Report every line of the listing below in which the string "agent" occurs.

Source material
———

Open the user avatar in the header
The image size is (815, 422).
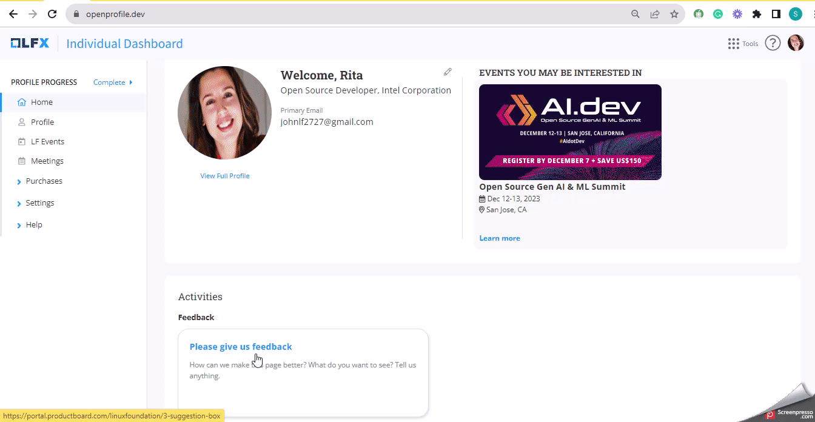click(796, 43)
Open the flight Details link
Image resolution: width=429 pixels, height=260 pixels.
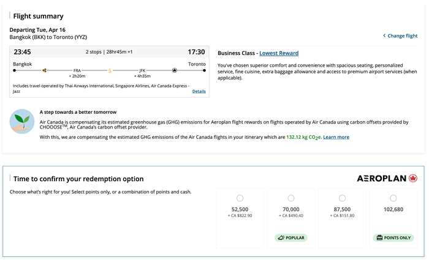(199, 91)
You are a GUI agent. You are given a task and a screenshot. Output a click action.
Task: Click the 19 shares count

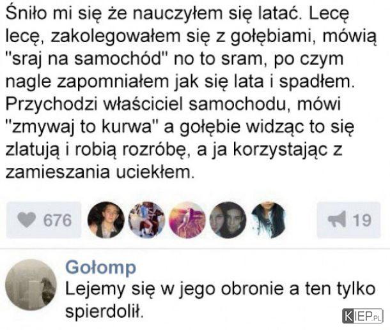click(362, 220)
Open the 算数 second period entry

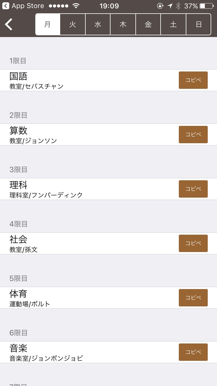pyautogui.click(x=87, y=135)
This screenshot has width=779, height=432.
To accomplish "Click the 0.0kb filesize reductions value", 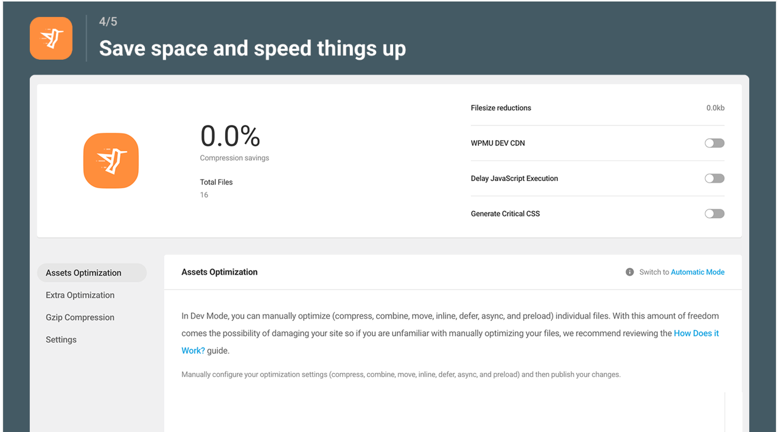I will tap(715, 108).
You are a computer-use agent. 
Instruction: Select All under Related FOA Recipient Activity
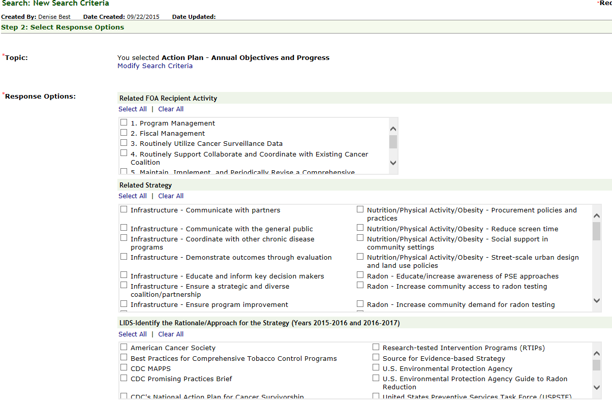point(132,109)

———

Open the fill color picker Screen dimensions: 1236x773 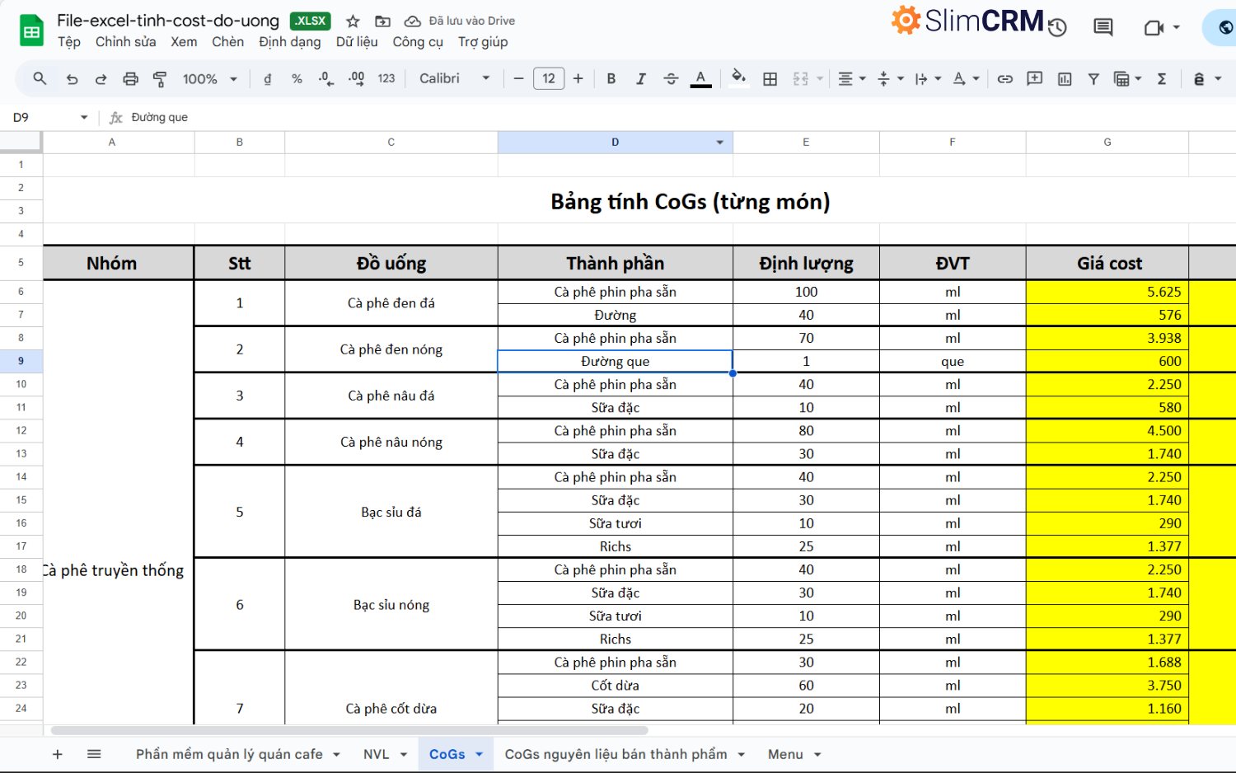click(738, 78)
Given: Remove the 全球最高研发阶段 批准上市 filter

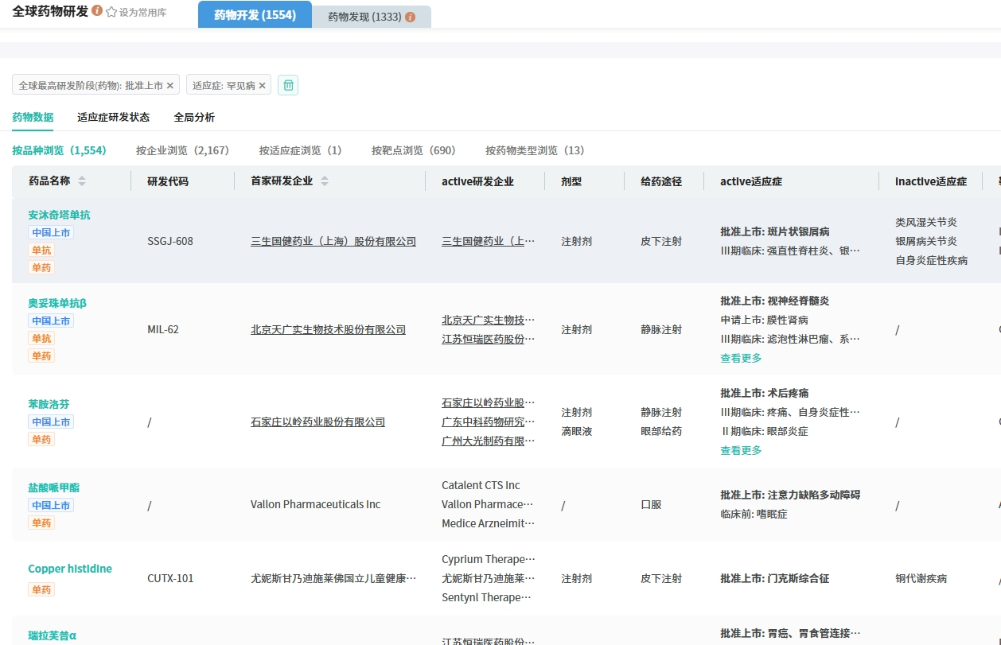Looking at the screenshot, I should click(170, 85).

———

Task solution
You are a GUI agent. You are given a task and a screenshot. Output a click action.
You are a computer-use agent. 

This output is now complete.